Let’s Party Like It’s 2009

August 8, 2013 at 7:44 am 1 comment

The housing debate is finally taking center stage in Washington, but I am afraid that it’s too little, too late.

First, the President gave his most important speech on housing reform Tuesday and signaled broad support for a Senate plan that would scrap Fannie and Freddie and replace them with industry financed insurance to guard against future defaults of mortgage-backed securities.  In addition, the President implicitly began to break the news to the American public that housing reform is going to result in fewer people owning houses.  I have no doubt that on housing reform, as with many other issues, the Senate and the President could come together on a compromise within weeks, but the way our darned Constitution works, they would also have to get whatever plan they agree to through the House, which agrees that Fannie and Freddie should be eliminated but isn’t as likely to go along with any proposal creating new government backed insurance for the mortgage industry.

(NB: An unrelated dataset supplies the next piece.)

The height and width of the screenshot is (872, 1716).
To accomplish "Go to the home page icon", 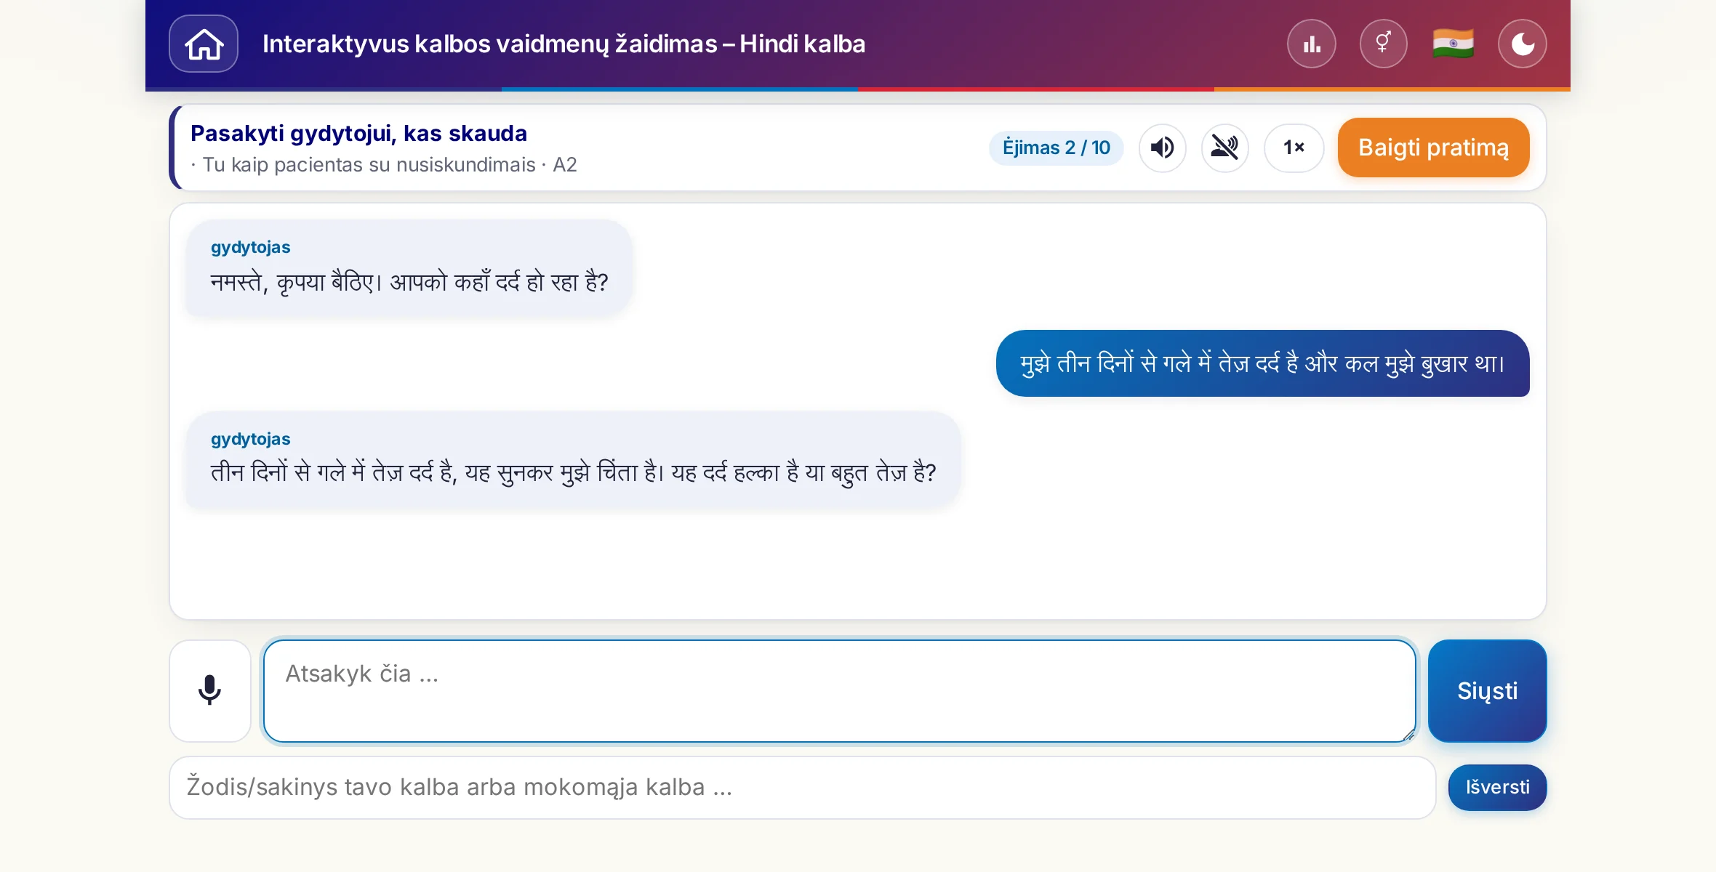I will pos(204,44).

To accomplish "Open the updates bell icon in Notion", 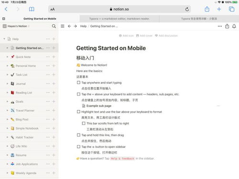I will click(x=234, y=26).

The question is where was the President four years ago?  His speech was the type of speech that could have forced Congress to at least seriously consider including housing reform in Dodd-Frank.  Instead, he went along with conventional wisdom, which was that the country’s economy was too fragile to tinker with housing reform.  The result is we still don’t have housing reform and our country is more dependent, not less, on government subsidizing of housing.

Meanwhile, the Justice Department and regulators have woken from their long legal slumber and are starting to actually sue major banks for deceptive advertising.  The Wall Street Journal is reporting this morning that J.P. Morgan is under investigation by the Justice Department as is Bank of America, for knowingly making false statements about the quality of mortgage-backed securities it sold at the height of the housing boom.  NCUA has made similar arguments so far with limited success but perhaps the higher profile of these impending lawsuits will put more pressure on financial institutions to put these matters behind them.  I refuse to believe that government lawyers know more about allegedly shady underwriting practices than they did two or three years ago.  My guess is that the government was more fearful of bankrupting major financial institutions than it was of going after them for their misdeeds.

Does this mean that there have been no truly important developments in housing lately?  Not at all, it’s just that the most important development is getting the least attention so far.  Richmond, California, a community hit hard by the foreclosure crisis, is moving forward with a plan to use eminent domain to purchase underwater property and then refinance the loans to homeowners at a price that would allow them to stay in their houses.  The plan sounds simple enough but it’s actually quite radical.  Many of the mortgages Richmond is going to purchase are owned by bond holders in pools of mortgage-backed securities.  Not surprisingly, there is already a case being filed today saying that Richmond’s use of the eminent domain law is unconstitutional.

This may seem like pretty dry stuff but it’s not. One of the reasons why so many servicers have been so unwilling to modify mortgages or reduce mortgage principle has been that they typically hold hundreds of mortgages on behalf of investors in the mortgaged-backed securities they oversee.  These servicers are not in a position to agree to write down mortgage loans when doing so will cause their investors a loss.

I’m not the only one paying attention to Richmond’s legal efforts.  They have scared the bankers enough that a provision blocking the lawsuit was included in the housing reform proposal voted on by the House Financial Services Committee.  Pure speculation on my part, but if the lawsuit gains traction you may see some serious movement on housing reform.  There are a lot of major banks out there that would rather see this lawsuit quashed and may prod the House to come to the bargaining table if that’s what it takes.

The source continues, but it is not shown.